Tax Bill Likely Has Enough Senate Vote, But Detractors Vow to Slow Process

The bipartisan tax bill the House just passed overwhelmingly likely has enough Senate votes, but GOP detractors there vow to slow it down. The House vote approving the tax bill with key breaks for agriculture was 5 to 1.

American Farm Bureau Director of Government Affairs Dustin Sherer says that should be good news for the bill in the Senate. He says, “So, if you apply that same generalization over there, yeah, it’s got the votes to pass. It should be bipartisan.
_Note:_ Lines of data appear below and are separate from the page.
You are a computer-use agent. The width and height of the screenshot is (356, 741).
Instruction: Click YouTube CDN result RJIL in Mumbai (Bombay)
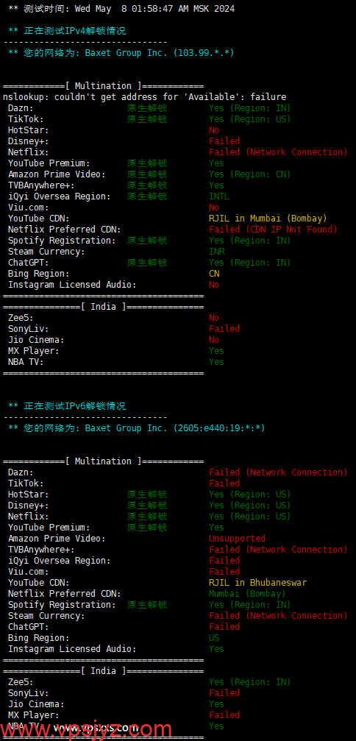[268, 219]
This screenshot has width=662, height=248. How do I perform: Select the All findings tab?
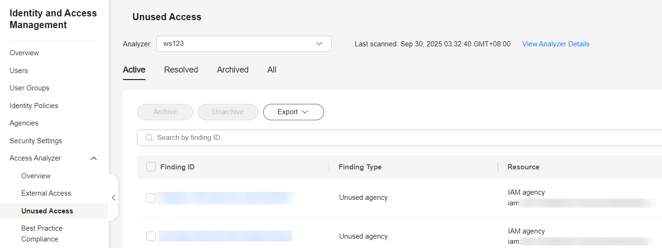pyautogui.click(x=272, y=70)
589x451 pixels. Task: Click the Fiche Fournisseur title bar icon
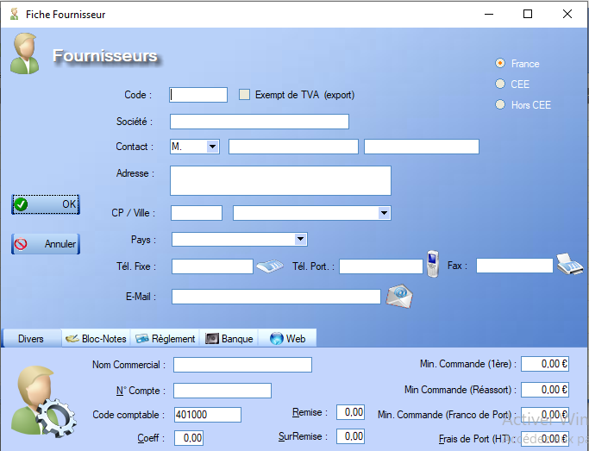click(x=13, y=15)
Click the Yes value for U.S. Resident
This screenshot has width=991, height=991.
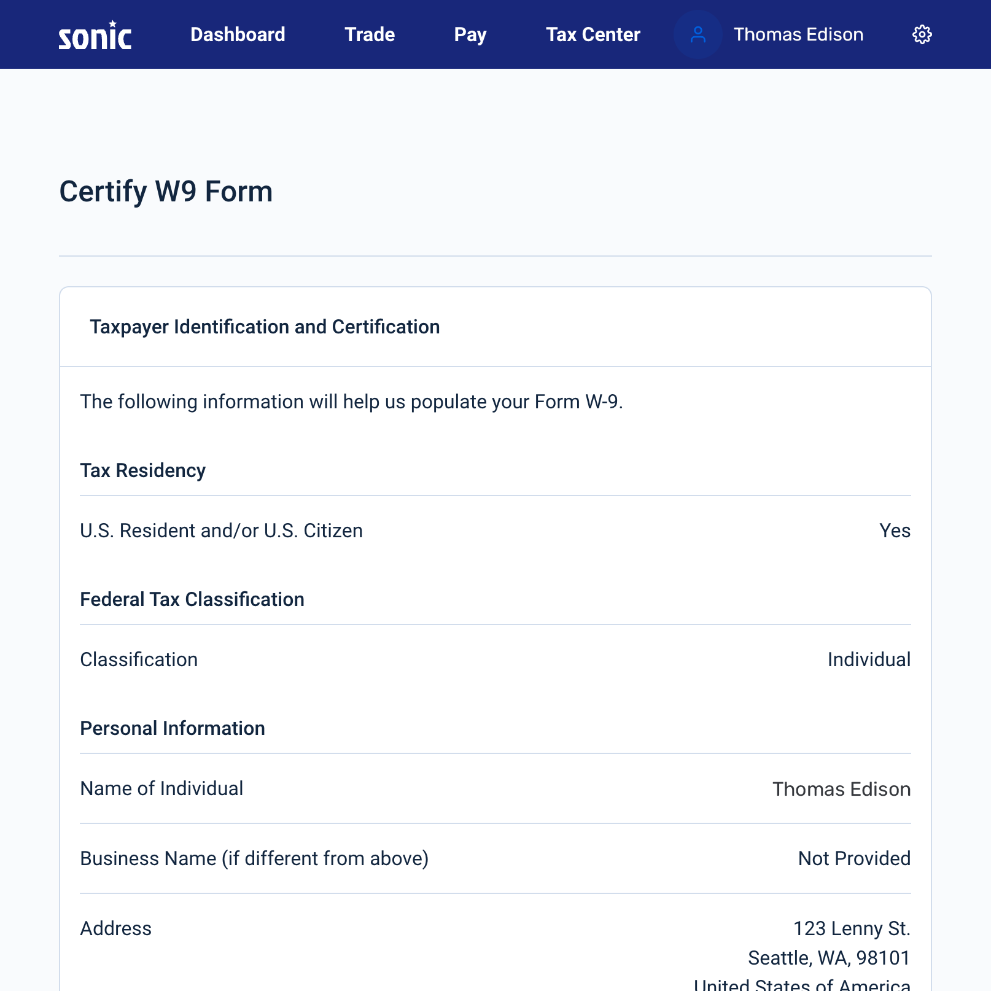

But whether or not there are senators that oppose it so much that they try to drag the process out.”

Several GOP senators now vow to do just that, seeking changes to the bill’s renewed expansion of the childcare tax credit. And Sherer points out how easy it is in the Senate to slow things down; “If one senator objects to a time agreement, you don’t get a time agreement. It’s just how that place works.”

Not having a set debate time forces multiple 60-vote procedural hurdles to overcome filibuster tactics. But Sherer says Democrats must also consider savings achieved now by making the retroactive tax cuts ahead of next year’s tax cliff for these breaks.

Sherer adds, “They have the incentive to be engaged when it comes time to talk about extending the Tax Cuts and Jobs Act expiring provisions, almost entirely fall on the individual side of the code, when farmers and ranchers file their taxes.”

This impacts how much producers pay for everything from buildings and equipment to high-interest costs, especially in an election year.